I'm lucky to have four "girls" who do an amazing job for me.
They produce eggs, they eat up all the kitchen scraps, they chow their way through the garden weeds that get chucked into their enclosure and they turn it all into good composty stuff which goes back onto the garden.
But there's more. One of the little-known joys in life is quietly sitting in the middle of your hen pen while the birds are busy with their hen lives. They are curious birds who will come over to see what you are doing and have a "chat".
Life with the chickens – chicken talking - was something my Mum used to do and back then, in my smarty pants way, I would mentally think "Huh! C'mon Mum get a life!" But I can now see why she did it.
It's because there is a real joy in sharing life with chickens on an intimate level. Some people get up in the morning and do meditation or go for a walk or a run; even a bike ride.
It is a way of clearing the head and getting prepped for the day ahead. Sorting out what needs to be done and reflecting on what has been done and how it might have been done better and similar.
Well I've found – which is what Mum already knew - that "chicken talking" will do the same thing for you.
The birds are just happy to have the company. You quickly become part of their morning routine. They don't intrude with mindless clucking because everything they say or do has a purpose.
Watch how a chicken scratches away at the ground and dead weeds and then stares very intently at the exposed ground beneath before the head darts forward and a stray seed or an unlucky insect is snapped up.
One hundred per cent concentration on the task at hand. I got it! So just sit there, clear the head and lift your thoughts above the compost below.
As far back as I can remember, wherever we lived, Mum would always try and have chickens.
It went with my father's desire to always have a vegetable garden. (He'd come home from working on the Tauranga wharf at lunchtime to do a spot of weeding). Both their passions born out of their beginning years as married teenagers with little money but an approach to life that said if you want to eat then "how well" depended on the effort you put into it.
Just like the penned chickens hunting the debris in their enclosure, my parents were very good at living off the land; hunter-gatherers in the traditional rural Māori way as were all our extended whānau.
Weekends were often spent in big family groups going to the beach to gather kai moana or working together on our shared gardens at Matapihi or Welcome Bay where we grew watermelon, potatoes, kumara and corn.
The potatoes and kumara stored in pits on beds of fern, were our supply for the year. Mum made her own bread much of the time too.
It was that sense of self-reliance and self-sufficiency aligned with a strong belief in core Christian values, that gave my little Mum the confidence to take on the wider world and to make a difference.

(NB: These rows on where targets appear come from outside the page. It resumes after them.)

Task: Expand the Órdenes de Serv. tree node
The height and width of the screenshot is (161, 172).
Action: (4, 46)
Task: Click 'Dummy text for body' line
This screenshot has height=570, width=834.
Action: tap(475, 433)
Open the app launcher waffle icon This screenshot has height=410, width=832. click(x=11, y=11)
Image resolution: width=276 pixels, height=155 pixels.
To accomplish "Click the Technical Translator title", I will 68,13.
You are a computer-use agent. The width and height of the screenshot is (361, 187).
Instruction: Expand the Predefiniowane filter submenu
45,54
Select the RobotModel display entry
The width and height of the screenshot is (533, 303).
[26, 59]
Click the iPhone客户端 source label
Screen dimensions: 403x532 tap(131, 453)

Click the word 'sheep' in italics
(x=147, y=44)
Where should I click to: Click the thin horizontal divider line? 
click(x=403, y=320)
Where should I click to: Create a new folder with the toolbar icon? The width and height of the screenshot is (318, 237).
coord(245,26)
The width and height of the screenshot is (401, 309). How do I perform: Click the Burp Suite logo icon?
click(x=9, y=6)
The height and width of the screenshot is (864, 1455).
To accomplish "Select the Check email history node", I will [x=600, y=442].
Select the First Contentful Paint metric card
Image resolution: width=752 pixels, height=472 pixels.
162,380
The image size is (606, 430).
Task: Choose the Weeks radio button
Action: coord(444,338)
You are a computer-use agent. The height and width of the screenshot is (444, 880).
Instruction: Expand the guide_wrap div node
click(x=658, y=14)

She graduated from chickens to looking after the community, kids especially, and that commitment took her into a world where many feared to walk. I have a photograph of her and Dad standing proudly in their Māori Warden uniforms with the Māori Queen Dame Te Atairangikaahu and while Dad went off to make his community contribution by becoming a voluntary ambulance driver and first aider, Mum formed an association with the new (at that time) Mount Maunganui Intermediate School with a special focus on "gang" kids.
Seeing this little lady fearlessly scolding patched up mobsters about their kids' welfare was, well, breath-taking. Her service over many years was recognised by Tauranga's mayor of the day who presented her with one of the city's merit awards.
Mum's need to be part of a flock continued after her "retirement" to Manaia on the Coromandel where she took on teaching te reo at the local school and became manager and mentor for the line dancing kids group she set up. And of course, at home she had a hen pen full of feathered mates.
Mum left us just over a year ago now and this coming New Year's Day we will share a further celebration of her life with friends and whānau. It is the hura kohatu ceremony – "the unveiling" – where the memorial stone on a person's grave is uncovered and blessed.
People are asked to come to a short service at the marae followed by a ceremony at the urupa and then a shared meal back at the marae. It is an evolved Māori tradition that has replaced the former practice where the bones of a deceased person were mourned over one final time before being bundled up and permanently secured in a hidden cave or other hiding place somewhere within the tribal landscape.
I fed my chickens this morning; kitchen scraps and a couple of handfuls of wheat. We had another one of those one-sided conversations. Chickens have a way of looking at you with a head cocked sideways and one beady eye that is quite endearing.
Mum used to do that too but her cocked head and furrowed brow was more an indication that she wasn't quite agreeing with what you were saying.
When I talk to my chickens the joy of my Mum is there with me.